Filed under: Releases of the Week | Tags: American folk, Devendra Banhart, Everybody Ought to Pray Sometime, Glenn Jones, Hans Chew, Harmonica Dan, Jack Rose, Luck in The Valley, Moon In the Gutter, Pelt, Saint Louis Blues, The 77s, The Black Twig Pickers, W.C. Handy, West Coast Blues
PREVIEW: VISIT Jack Rose’s MySpace
WE GIVE IT: 14/20 Watts
Luck in The Valley is a posthumous release by the recently deceased Jack Rose, frontman for early 90s psych-noise band Pelt, and Devendra Bahrnart collaborator. In the past decade Rose released ten solo records deeply rooted in American folk, a reflection of his obsession with prewar American culture. For anyone even slightly interested in Americana or American folk, Luck in The Valley is a must listen. The album is like opening a time capsule, as it fully captures the essence of early America.

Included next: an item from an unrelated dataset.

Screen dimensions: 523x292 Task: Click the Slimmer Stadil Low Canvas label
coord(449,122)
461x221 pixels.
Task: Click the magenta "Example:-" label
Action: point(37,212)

It’s chock-full of delightful collaborations with various other musicians like The Black Twig Pickers, Glenn Jones, Harmonica Dan and Hans Chew. Each player is loud and fast, keeping most every song at a constant square-dance tempo. Everything is acoustic and rustic, evoking great prewar imagery, especially the jangly, metallic clangs and plucks on Rose’s guitar. These common threads play out often on the collection of largely of original music, save three tunes: “West Coast Blues,” “Everybody Ought to Pray Sometime” (The 77s) and “Saint Louis Blues” (W.C. Handy). All of Rose’s interpretations are true to the style, but add so much color and personal expression.
However, Rose’s original works are what stand out the most. “Moon In the Gutter” is the least traditional track, yet may very well be the most successful song on the album. Its melancholic melody is all too catchy and will creep back into the listener’s thoughts when least expected. Other notable tracks on the record include the title song “Luck in the Valley,” and the handful of solo tunes Rose performs–all of which exude technical proficiency and style.
If you have yet to discover the legacy of Jack Rose, then Luck in The Valley would be a great place to start. The album is not only unusually good as a period piece, but also reflects the raw talent of each player and the truly beautiful writing of a man it seems we lost too soon.